The history of the biblical texts themselves, their preservation, and their churchly use suggests recovering local, oral forms of engagement with Scripture to reform our practice of the two-step model—to put the popular science in a healthier context. Pre-modern oral reading was not just a matter of illiterate necessity: People need to hear the Bible as a community, not just read it individually in order to share personal experience in group settings. People need to encounter the Bible with a sense of connection to the created realities and salvation history of which God speaks there. Particular connections can be generically human and/or specifically Christian, initially arising almost automatically when hearing the “voices” of the text as God’s Word.

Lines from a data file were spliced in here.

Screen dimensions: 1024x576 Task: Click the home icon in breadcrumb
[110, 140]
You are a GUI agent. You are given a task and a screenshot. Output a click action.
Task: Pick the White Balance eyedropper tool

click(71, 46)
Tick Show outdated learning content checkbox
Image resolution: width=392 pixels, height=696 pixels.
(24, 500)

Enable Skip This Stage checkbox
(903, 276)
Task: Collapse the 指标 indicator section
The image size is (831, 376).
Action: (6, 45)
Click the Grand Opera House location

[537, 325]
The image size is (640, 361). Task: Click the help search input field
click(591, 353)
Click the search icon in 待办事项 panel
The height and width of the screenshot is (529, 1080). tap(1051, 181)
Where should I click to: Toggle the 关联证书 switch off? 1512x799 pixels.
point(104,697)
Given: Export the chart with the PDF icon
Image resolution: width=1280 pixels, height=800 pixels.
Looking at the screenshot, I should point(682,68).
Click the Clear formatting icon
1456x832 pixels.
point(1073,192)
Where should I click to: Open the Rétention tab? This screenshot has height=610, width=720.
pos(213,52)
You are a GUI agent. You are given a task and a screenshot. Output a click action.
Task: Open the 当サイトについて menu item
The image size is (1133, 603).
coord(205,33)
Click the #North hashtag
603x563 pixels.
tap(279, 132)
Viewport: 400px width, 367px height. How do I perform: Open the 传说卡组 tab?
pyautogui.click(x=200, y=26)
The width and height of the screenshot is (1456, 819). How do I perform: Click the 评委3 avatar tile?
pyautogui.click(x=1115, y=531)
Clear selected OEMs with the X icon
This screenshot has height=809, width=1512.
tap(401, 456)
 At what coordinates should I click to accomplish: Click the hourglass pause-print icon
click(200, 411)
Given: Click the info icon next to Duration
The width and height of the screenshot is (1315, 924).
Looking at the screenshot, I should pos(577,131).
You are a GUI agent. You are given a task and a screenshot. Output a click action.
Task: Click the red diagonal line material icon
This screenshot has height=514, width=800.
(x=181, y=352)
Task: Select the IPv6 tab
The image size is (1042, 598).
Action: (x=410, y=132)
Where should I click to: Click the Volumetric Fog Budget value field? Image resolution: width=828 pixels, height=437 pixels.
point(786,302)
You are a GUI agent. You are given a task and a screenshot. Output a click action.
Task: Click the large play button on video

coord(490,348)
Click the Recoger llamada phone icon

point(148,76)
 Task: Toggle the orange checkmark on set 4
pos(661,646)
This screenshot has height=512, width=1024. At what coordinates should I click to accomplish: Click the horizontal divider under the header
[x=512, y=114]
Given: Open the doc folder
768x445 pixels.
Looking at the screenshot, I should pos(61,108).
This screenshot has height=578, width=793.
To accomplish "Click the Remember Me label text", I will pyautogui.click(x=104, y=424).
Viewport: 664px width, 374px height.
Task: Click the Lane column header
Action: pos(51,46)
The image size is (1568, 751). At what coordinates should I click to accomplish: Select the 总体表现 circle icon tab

When we experience and make these participatory connections too naïvely and individualistically, the historical orientation of the two-step model can provide helpful correction. It raises challenging questions and offers important resources for contextually reforming and enriching our readings. But the evangelical two-step becomes unhelpful once we start to assume that modern historical distance essentially alienates us from the Bible’s message as heard in earlier contexts. When we experience such alienation, feeling as if we must somehow struggle constantly make the Bible “relevant” today, then we need a salvation-historical reorientation: We are first and foremost defined by membership in the people of God, not by our modernity.
For every misreading of Jeremiah 29:11 as a direct personal promise that could use a dose of historical nuance, there is the opposite and perhaps greater danger of relegating the Lord’s promises to an irrelevant past—ignoring believers’ intuitive sense that somehow our connection as God’s covenant people across the centuries authorizes hearing this text as God’s Word to us. God’s people should not be entirely at the mercy of careful scholars or clever communicators for building such bridges back to the Bible.
If we would hear God speaking in Scripture, then being “people of the Book” requires not just reading privately but also hearing publicly and learning communally—enhancing our sense of participation in the tradition of God’s covenant people. The history of the church’s reading helps us to realize how privileged—and responsible—we have now become through our popular science. And that history also helps us to realize that in our “life together” no simple and sure formula guarantees faithful hearing of the Word. Yet various ways of hearing the Word comprise a tried and true practice that our life together needs to recover—to help us realize who we really are.